## Your objective:
All lines holding the word "Italian" are to be copied from the records beneath.

## Records shown:
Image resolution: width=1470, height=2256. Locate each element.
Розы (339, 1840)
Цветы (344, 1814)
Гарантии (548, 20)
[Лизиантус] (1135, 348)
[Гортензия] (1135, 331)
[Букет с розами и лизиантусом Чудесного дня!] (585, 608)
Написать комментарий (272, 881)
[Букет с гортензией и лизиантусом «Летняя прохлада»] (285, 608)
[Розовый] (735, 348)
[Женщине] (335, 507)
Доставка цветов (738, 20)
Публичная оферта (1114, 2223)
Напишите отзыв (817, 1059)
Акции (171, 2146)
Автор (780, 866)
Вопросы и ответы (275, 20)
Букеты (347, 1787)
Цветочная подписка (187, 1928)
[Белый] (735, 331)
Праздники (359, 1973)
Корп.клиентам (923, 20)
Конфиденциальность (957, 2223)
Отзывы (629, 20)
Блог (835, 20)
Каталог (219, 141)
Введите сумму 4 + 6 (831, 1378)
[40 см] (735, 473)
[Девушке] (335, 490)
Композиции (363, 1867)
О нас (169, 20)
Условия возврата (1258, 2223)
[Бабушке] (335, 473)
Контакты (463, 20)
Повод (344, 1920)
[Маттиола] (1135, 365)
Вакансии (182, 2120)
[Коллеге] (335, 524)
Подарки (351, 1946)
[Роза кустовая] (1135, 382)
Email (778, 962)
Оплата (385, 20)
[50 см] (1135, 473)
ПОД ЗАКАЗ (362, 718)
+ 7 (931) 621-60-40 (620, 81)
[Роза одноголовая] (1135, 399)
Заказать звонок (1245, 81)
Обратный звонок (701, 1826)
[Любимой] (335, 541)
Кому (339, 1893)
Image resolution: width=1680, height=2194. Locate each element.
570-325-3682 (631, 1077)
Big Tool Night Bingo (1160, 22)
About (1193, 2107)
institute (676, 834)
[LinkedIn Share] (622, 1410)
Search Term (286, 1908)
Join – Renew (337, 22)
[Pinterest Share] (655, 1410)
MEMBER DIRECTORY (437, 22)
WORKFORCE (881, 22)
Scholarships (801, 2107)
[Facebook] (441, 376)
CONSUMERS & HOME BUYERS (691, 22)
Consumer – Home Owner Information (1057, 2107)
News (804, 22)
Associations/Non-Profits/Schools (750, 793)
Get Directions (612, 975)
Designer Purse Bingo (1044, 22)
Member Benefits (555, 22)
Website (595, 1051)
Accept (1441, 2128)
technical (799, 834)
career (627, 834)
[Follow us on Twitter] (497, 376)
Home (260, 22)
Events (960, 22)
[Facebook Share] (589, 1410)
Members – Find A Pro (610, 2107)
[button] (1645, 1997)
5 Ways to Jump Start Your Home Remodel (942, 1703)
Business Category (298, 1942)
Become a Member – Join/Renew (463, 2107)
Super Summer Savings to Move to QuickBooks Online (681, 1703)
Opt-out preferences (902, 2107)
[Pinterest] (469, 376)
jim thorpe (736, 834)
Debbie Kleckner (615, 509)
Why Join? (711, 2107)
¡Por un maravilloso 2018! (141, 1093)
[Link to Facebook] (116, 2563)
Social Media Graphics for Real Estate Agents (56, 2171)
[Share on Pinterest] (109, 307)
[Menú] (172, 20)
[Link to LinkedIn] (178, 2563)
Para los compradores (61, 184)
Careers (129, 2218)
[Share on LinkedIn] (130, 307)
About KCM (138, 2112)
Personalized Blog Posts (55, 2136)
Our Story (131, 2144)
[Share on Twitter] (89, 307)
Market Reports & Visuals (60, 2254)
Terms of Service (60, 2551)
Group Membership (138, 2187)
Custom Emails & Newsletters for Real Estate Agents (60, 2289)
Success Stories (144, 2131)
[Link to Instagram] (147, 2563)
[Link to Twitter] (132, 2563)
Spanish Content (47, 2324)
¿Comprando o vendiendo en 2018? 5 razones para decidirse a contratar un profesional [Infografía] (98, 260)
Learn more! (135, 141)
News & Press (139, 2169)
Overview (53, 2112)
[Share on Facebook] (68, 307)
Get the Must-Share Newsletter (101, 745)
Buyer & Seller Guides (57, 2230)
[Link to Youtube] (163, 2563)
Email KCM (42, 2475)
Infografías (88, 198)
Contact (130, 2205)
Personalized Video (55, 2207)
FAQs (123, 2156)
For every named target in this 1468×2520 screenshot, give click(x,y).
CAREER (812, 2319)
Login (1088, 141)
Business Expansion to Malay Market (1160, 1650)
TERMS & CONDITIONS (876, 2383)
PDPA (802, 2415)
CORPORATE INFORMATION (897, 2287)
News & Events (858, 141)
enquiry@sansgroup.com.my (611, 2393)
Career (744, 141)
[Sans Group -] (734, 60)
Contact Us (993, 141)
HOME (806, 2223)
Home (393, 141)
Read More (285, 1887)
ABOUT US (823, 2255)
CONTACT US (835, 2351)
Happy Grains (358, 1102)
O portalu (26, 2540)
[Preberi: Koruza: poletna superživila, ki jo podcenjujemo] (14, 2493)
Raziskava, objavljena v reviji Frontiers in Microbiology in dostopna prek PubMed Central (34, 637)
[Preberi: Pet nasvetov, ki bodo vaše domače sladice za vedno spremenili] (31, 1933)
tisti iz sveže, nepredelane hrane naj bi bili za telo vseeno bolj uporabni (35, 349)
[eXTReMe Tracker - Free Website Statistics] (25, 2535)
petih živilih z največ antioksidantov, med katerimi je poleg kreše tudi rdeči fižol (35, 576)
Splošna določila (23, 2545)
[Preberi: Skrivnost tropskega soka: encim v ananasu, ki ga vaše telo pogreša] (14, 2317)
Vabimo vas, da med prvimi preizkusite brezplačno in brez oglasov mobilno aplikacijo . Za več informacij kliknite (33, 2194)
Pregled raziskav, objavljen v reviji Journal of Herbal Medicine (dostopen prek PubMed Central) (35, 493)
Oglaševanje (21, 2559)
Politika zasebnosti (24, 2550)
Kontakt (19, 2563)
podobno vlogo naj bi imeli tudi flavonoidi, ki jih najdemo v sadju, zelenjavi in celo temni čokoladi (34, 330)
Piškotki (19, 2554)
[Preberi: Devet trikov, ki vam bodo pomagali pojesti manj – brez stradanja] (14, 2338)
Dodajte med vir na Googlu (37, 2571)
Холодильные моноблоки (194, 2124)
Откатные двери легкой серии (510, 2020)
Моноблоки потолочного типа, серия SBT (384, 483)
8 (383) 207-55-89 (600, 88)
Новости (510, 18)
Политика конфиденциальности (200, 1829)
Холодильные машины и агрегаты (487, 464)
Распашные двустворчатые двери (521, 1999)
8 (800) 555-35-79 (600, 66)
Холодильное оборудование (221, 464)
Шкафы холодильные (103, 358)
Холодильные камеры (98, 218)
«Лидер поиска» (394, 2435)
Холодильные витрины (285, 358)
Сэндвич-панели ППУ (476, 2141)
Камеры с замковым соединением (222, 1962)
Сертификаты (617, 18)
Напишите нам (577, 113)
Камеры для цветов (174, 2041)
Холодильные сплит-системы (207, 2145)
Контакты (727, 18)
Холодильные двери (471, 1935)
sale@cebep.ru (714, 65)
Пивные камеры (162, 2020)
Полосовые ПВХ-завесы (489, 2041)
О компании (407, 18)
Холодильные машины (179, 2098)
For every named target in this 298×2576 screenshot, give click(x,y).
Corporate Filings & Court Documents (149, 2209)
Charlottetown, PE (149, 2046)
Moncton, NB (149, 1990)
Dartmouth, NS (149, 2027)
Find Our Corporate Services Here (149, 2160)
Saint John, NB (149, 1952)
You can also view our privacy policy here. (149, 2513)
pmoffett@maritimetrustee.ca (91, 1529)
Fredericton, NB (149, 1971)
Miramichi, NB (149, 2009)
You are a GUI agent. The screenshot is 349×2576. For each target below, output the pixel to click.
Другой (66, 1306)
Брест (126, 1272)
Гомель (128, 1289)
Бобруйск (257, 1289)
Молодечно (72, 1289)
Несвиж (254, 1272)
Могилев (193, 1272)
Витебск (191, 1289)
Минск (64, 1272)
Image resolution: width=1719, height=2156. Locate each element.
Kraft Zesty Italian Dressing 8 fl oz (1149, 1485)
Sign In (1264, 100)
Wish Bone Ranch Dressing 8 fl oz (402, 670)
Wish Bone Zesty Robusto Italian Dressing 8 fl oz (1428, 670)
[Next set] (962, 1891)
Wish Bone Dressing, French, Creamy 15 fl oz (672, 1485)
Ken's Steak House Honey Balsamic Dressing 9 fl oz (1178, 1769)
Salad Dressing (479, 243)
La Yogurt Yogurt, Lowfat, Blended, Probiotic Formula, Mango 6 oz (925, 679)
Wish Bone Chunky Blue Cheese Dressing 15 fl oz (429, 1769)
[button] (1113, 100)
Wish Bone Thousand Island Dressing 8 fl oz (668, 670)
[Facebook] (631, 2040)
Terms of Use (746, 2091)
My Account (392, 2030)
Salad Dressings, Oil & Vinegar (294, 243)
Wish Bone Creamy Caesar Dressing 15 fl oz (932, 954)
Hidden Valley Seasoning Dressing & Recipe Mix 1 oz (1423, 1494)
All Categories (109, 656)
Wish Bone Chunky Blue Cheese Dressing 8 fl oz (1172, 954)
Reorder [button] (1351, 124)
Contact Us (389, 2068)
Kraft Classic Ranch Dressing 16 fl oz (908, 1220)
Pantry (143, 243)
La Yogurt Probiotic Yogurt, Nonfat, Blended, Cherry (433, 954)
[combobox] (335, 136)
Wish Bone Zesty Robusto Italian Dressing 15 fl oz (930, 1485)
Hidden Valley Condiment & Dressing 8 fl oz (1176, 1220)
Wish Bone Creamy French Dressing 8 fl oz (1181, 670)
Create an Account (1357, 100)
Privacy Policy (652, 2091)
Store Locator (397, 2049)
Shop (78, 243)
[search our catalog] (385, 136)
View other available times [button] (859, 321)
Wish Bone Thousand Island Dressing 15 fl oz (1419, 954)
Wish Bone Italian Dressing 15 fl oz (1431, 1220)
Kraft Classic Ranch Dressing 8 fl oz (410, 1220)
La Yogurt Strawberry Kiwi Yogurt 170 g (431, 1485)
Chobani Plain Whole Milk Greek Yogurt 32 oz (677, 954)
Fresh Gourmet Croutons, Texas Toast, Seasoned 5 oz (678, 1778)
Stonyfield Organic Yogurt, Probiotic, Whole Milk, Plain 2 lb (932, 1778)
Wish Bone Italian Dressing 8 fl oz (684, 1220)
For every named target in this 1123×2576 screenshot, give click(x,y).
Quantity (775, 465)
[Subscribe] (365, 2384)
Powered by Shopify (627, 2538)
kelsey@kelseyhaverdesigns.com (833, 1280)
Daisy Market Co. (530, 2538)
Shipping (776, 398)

## Solution for this task:
Kraft Zesty Italian Dressing 8 fl oz (1149, 1485)
Wish Bone Zesty Robusto Italian Dressing 8 fl oz (1428, 670)
Wish Bone Zesty Robusto Italian Dressing 15 fl oz (930, 1485)
Wish Bone Italian Dressing 15 fl oz (1431, 1220)
Wish Bone Italian Dressing 8 fl oz (684, 1220)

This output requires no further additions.